# [TASK BRIEF]
Substitute "Display size" for "Screen dimensions" throughout the rows between the lines holding "Click the 截屏 screenshot menu item" and "Looking at the screenshot, I should click(141, 494).", inclusive. Write out only those lines, with nothing else changed.

··········

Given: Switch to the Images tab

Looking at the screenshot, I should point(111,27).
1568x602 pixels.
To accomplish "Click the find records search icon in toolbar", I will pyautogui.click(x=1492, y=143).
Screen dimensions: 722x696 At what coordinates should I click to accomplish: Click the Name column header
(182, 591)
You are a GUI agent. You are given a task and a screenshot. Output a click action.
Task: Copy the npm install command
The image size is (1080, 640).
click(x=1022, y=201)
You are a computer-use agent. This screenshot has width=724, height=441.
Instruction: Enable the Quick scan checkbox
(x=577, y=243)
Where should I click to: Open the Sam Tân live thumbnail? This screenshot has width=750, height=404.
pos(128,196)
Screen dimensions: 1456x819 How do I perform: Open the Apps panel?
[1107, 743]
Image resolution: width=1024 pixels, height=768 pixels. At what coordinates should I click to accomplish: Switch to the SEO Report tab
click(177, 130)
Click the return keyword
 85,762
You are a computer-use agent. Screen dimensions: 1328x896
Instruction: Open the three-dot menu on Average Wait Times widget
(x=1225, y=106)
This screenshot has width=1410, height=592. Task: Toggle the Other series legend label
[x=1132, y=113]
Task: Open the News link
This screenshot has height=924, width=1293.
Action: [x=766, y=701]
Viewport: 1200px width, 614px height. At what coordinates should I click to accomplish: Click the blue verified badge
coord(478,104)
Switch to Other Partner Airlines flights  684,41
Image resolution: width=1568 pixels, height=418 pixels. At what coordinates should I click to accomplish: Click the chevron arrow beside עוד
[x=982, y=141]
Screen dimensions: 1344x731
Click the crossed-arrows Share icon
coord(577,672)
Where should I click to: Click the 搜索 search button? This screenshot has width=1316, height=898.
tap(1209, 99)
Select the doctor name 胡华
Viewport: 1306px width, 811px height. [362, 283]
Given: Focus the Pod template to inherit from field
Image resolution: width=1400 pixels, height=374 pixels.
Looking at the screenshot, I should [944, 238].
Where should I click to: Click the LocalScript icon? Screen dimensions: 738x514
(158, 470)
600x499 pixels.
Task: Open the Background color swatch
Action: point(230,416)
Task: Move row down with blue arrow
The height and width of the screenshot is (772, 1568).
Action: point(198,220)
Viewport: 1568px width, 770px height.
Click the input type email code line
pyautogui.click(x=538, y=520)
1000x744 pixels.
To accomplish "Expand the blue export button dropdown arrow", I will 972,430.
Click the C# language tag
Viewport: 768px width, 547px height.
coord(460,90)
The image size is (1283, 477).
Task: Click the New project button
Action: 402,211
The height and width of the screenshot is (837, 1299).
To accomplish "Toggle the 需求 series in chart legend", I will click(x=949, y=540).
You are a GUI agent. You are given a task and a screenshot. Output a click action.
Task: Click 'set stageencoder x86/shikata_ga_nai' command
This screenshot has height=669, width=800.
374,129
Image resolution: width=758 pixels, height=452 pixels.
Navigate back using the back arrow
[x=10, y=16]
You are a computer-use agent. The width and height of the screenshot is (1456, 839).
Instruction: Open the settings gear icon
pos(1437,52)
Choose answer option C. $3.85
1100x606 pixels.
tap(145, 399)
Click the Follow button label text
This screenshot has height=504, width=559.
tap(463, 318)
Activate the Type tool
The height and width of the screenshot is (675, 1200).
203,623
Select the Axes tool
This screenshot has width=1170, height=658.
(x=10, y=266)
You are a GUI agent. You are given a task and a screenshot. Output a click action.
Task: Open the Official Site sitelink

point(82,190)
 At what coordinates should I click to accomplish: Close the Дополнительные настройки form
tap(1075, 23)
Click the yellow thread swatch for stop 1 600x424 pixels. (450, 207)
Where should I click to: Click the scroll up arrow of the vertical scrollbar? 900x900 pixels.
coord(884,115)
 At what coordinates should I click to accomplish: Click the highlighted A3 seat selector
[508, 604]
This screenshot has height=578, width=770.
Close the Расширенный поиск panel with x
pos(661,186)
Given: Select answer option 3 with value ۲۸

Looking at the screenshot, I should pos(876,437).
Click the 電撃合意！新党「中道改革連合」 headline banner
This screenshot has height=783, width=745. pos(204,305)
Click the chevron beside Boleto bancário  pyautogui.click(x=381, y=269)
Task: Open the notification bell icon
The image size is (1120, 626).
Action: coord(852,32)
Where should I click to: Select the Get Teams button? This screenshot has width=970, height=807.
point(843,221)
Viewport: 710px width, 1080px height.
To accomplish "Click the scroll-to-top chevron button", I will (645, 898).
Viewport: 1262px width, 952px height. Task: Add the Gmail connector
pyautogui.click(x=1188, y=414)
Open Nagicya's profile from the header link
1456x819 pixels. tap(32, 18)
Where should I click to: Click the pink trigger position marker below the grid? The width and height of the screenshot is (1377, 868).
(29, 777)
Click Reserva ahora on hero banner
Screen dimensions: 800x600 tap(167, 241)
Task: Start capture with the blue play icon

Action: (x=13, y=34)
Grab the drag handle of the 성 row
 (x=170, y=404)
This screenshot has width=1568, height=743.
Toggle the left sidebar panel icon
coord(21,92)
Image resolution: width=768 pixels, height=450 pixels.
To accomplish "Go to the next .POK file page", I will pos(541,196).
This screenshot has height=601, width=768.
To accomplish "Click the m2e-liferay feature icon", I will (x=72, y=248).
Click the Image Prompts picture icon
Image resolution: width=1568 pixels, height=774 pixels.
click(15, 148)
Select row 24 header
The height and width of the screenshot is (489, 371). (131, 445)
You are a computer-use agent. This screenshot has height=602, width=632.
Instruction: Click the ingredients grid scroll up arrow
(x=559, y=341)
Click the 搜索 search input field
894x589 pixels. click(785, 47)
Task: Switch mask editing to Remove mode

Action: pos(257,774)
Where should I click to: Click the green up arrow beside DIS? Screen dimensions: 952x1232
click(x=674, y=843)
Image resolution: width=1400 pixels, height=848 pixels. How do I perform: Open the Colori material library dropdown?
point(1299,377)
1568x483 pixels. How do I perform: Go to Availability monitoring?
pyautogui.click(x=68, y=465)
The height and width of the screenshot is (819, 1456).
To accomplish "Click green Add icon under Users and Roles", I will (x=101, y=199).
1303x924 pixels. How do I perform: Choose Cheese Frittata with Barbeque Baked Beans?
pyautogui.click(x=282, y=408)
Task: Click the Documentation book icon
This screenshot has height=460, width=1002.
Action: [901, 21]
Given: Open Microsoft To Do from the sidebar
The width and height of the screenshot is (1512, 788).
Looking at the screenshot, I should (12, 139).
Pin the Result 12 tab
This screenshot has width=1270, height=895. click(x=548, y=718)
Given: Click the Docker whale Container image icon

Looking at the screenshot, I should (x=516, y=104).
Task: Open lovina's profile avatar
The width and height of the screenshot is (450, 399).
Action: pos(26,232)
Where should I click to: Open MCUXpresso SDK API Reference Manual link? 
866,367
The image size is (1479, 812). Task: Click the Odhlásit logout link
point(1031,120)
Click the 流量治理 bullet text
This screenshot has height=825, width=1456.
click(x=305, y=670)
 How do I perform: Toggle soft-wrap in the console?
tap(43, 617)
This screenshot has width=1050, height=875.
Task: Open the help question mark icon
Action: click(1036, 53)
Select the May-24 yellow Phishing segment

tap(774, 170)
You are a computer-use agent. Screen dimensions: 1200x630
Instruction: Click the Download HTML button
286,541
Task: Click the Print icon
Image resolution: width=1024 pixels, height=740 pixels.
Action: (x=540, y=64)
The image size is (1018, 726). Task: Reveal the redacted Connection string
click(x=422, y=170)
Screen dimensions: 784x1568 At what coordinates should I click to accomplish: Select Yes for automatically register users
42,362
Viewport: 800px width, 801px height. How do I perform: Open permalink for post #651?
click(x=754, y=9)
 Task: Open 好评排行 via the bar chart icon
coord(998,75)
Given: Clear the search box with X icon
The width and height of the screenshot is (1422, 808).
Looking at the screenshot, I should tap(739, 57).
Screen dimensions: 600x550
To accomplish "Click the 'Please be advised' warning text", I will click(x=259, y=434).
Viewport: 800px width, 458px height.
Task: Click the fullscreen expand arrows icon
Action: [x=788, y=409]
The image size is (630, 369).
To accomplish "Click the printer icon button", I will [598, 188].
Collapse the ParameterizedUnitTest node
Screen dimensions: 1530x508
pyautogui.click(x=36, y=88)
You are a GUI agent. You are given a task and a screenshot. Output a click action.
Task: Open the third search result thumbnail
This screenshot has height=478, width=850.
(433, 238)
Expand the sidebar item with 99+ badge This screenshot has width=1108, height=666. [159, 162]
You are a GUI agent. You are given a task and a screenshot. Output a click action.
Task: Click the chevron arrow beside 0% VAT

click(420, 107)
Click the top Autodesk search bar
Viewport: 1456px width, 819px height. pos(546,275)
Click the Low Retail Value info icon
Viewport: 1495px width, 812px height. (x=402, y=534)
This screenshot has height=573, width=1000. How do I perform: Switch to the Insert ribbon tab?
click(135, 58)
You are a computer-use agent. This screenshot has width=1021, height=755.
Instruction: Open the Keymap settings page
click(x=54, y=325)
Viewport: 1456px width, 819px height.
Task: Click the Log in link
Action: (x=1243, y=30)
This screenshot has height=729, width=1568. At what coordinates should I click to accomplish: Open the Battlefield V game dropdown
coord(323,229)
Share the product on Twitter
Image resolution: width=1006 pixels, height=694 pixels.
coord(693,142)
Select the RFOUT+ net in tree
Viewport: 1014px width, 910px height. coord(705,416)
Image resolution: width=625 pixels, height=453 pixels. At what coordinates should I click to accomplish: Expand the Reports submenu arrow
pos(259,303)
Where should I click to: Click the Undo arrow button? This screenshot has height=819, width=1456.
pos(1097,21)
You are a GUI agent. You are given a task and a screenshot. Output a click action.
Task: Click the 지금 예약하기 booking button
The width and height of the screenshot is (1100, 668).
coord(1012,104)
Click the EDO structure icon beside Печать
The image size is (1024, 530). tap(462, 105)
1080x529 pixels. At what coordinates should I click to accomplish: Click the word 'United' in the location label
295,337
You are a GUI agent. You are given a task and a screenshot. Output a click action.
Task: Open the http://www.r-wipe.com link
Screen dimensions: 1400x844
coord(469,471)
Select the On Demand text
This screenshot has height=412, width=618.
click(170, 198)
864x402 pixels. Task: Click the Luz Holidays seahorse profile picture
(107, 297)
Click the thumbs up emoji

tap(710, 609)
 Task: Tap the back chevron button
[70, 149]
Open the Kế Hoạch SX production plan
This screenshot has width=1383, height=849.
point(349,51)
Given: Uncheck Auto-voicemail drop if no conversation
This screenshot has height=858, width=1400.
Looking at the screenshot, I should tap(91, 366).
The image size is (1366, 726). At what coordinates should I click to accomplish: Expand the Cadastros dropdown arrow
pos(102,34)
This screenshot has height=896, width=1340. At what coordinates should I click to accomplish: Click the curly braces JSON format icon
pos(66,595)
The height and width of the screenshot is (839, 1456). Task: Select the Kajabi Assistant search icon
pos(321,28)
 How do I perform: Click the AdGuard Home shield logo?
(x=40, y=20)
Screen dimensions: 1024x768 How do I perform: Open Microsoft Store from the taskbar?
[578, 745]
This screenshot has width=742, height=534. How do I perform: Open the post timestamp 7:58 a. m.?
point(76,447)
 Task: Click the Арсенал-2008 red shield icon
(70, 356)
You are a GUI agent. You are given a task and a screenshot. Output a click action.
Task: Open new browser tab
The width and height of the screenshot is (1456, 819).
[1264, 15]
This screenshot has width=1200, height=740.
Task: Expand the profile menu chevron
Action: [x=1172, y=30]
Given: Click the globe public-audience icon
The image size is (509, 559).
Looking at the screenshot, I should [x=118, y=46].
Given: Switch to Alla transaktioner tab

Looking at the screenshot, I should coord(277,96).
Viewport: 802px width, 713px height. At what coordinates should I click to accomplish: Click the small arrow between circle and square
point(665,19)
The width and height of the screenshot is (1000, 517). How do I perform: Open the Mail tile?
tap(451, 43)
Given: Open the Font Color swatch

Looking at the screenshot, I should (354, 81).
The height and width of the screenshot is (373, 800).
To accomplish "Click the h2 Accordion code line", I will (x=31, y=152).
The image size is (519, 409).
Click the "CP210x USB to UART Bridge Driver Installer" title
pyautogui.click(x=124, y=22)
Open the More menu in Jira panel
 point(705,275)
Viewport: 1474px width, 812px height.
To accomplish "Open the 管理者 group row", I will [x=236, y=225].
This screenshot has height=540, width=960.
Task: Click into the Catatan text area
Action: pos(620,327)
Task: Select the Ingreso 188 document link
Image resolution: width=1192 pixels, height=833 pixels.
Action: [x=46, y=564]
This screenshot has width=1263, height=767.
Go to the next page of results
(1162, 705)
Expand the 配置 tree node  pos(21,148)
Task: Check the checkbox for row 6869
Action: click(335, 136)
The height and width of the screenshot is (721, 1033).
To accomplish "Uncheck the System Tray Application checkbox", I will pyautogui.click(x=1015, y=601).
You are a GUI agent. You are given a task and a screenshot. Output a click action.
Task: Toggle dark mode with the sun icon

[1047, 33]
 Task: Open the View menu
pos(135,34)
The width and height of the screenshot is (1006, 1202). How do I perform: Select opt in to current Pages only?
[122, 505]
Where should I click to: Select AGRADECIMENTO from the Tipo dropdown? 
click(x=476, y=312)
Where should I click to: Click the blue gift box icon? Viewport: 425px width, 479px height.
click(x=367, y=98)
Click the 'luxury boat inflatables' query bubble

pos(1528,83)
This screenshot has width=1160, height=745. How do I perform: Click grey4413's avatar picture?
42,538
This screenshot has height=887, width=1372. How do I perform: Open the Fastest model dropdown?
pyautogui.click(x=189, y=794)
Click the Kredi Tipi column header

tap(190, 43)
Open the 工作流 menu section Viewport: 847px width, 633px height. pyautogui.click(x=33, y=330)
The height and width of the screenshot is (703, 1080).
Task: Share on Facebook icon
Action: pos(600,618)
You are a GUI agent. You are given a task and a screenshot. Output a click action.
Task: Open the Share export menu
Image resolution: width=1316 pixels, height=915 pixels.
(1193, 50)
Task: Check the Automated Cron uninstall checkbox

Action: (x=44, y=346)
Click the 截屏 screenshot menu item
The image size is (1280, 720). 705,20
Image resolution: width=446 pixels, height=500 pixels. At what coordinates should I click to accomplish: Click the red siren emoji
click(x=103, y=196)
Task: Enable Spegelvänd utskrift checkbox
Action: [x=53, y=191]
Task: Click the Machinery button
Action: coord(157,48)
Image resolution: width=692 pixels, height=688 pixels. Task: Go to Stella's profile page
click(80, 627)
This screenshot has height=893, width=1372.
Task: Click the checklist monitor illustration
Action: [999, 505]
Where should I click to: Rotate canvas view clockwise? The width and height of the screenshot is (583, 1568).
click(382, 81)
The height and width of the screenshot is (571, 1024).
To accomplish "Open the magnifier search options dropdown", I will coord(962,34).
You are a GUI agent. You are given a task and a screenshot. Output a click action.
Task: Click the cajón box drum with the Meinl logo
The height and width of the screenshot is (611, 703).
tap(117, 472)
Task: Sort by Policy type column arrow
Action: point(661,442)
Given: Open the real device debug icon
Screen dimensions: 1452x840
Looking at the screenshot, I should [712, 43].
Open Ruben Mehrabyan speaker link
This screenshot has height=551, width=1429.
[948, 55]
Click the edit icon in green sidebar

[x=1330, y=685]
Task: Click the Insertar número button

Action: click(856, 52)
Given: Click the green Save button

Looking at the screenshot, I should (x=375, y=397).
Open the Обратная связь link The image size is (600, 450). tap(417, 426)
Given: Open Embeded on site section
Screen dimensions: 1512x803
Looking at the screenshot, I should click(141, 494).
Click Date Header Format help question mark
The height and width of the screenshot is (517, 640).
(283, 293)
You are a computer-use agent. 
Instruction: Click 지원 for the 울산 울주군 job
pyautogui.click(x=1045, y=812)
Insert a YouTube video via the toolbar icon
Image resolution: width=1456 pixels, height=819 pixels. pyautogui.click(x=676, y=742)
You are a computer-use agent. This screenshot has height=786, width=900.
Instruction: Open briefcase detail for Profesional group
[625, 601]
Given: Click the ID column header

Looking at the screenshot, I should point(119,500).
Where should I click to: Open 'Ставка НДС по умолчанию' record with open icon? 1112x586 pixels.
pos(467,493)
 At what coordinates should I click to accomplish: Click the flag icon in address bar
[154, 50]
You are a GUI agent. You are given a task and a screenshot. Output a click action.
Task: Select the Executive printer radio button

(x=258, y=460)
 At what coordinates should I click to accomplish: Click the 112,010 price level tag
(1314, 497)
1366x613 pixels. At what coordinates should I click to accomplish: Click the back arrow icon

··········

# [ANSWER FOR THIS EXERCISE]
Click the 截屏 screenshot menu item
The image size is (1280, 720). 705,20
Image resolution: width=446 pixels, height=500 pixels. At what coordinates should I click to accomplish: Click the red siren emoji
click(x=103, y=196)
Task: Enable Spegelvänd utskrift checkbox
Action: [x=53, y=191]
Task: Click the Machinery button
Action: coord(157,48)
Image resolution: width=692 pixels, height=688 pixels. Task: Go to Stella's profile page
click(80, 627)
This screenshot has height=893, width=1372.
Task: Click the checklist monitor illustration
Action: [999, 505]
Where should I click to: Rotate canvas view clockwise? The width and height of the screenshot is (583, 1568).
click(382, 81)
The height and width of the screenshot is (571, 1024).
To accomplish "Open the magnifier search options dropdown", I will coord(962,34).
You are a GUI agent. You are given a task and a screenshot. Output a click action.
Task: Click the cajón box drum with the Meinl logo
The height and width of the screenshot is (611, 703).
tap(117, 472)
Task: Sort by Policy type column arrow
Action: point(661,442)
Given: Open the real device debug icon
Display size: 1452x840
Looking at the screenshot, I should [712, 43].
Open Ruben Mehrabyan speaker link
This screenshot has height=551, width=1429.
[948, 55]
Click the edit icon in green sidebar

[x=1330, y=685]
Task: Click the Insertar número button

Action: click(856, 52)
Given: Click the green Save button

Looking at the screenshot, I should (x=375, y=397).
Open the Обратная связь link The image size is (600, 450). tap(417, 426)
Given: Open Embeded on site section
Display size: 1512x803
Looking at the screenshot, I should click(141, 494).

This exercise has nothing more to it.